Penggunaan pada Kehamilan dan Ibu Menyusui Oxycodone
Penggunaan oxycodone atau oksikodon pada kehamilan dan menyusui tidak disarankan. Oxycodone dapat memberikan efek putus obat pada janin yang dikandung atau bayi yang menyusu.[4-6]
Penggunaan pada Kehamilan
Food and Drug Administration (FDA) memasukkan oxycodone ke dalam kategori C. Studi pada binatang percobaan memperlihatkan adanya efek samping terhadap janin, namun belum ada studi terkontrol pada wanita hamil. Obat hanya boleh digunakan jika besarnya manfaat yang diharapkan melebihi besarnya risiko terhadap janin
Therapeutic Goods Administration (TGA) juga memasukkan oxycodone dalam kategori C. Berdasarkan mekanisme aksinya, obat diduga dapat memberikan efek buruk pada fetus manusia atau neonatus, namun tidak menyebabkan malformasi.

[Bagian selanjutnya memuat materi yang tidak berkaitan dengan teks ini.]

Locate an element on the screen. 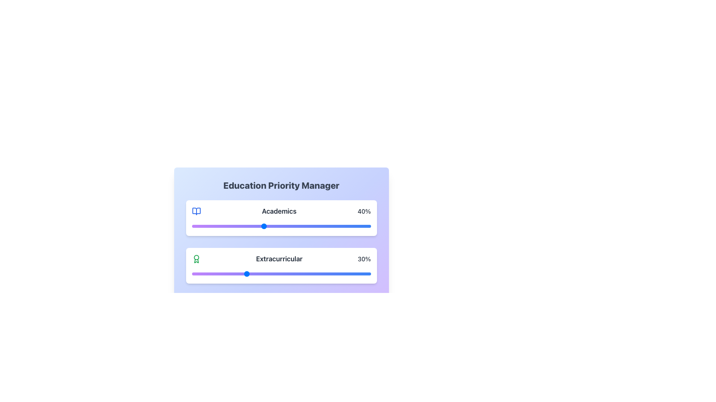 The image size is (716, 402). the inner circle of the SVG graphic representing an award or badge, located in the lower section of the card layout titled 'Extracurricular' is located at coordinates (196, 257).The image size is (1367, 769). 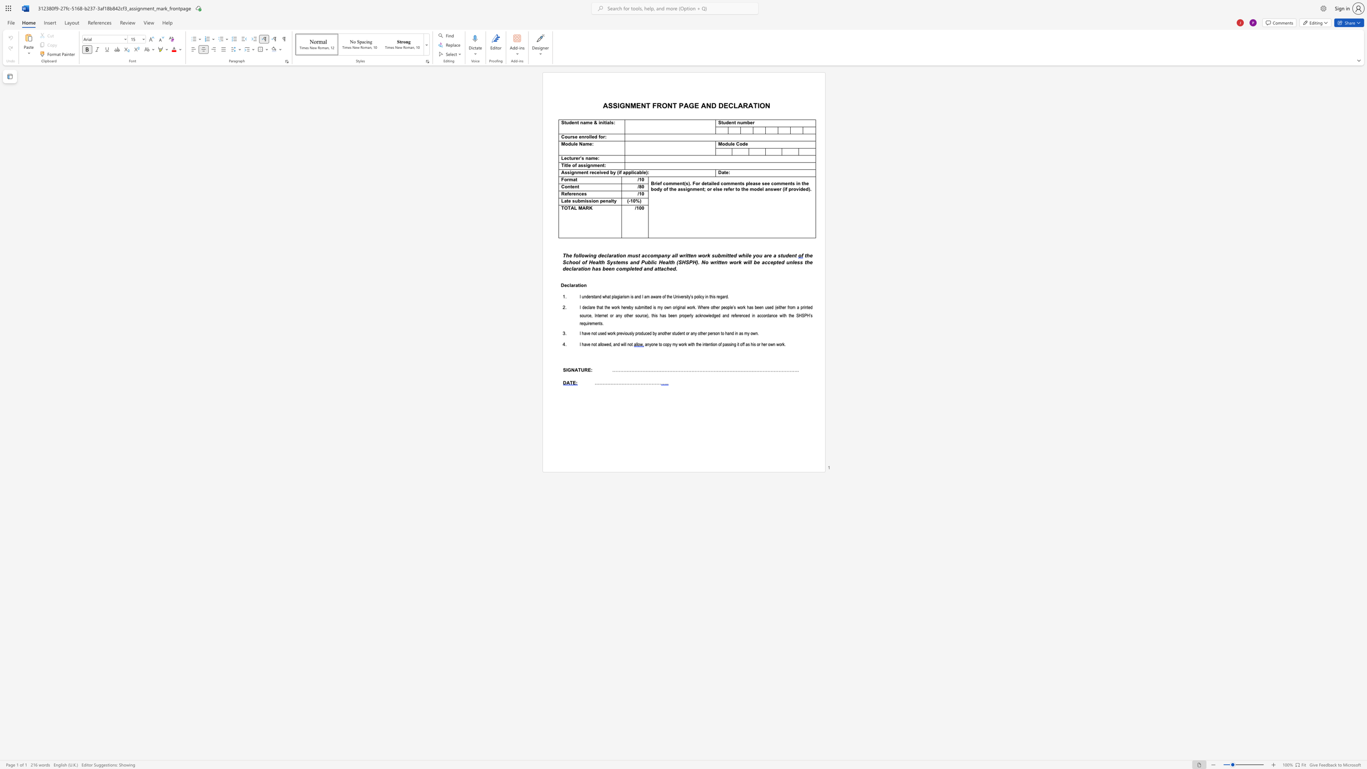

Opioid diketahui melewati plasenta dan dapat menyebabkan depresi napas. Penggunaan oxycodone juga dapat memperpanjang persalinan karena menurunkan kontraksi uterus.
Penggunaan oxycodone untuk ibu hamil dalam jangka waktu lama dapat menyebabkan neonatal abstinence syndrome. Gejalanya mencakup gejala otonom (demam, ketidakstabilan temperatur), gastrointestinal (diare, muntah), dan neurologi (hiperaktif, high-pitched crying, peningkatan tonus otot, gangguan pola tidur).
Selain itu, konsumsi oxycodone saat hamil juga dihubungkan dengan kelainan kongenital, gangguan perkembangan fetus, still birth, dan persalinan preterm.[5,6,10]
Penggunaan pada Ibu Menyusui
Penggunaan oxycodone pada ibu menyusui tidak disarankan. Tikus yang diberi oxycodone saat menyusui menunjukkan anak yang memiliki ukuran tubuh lebih kecil. Ukuran tubuh kembali normal setelah menyusui dihentikan. Pada manusia, oxycodone diketahui diekskresikan ke ASI, sehingga pemberian pada ibu menyusui dapat menyebabkan sedasi dan depresi napas pada infant.[4]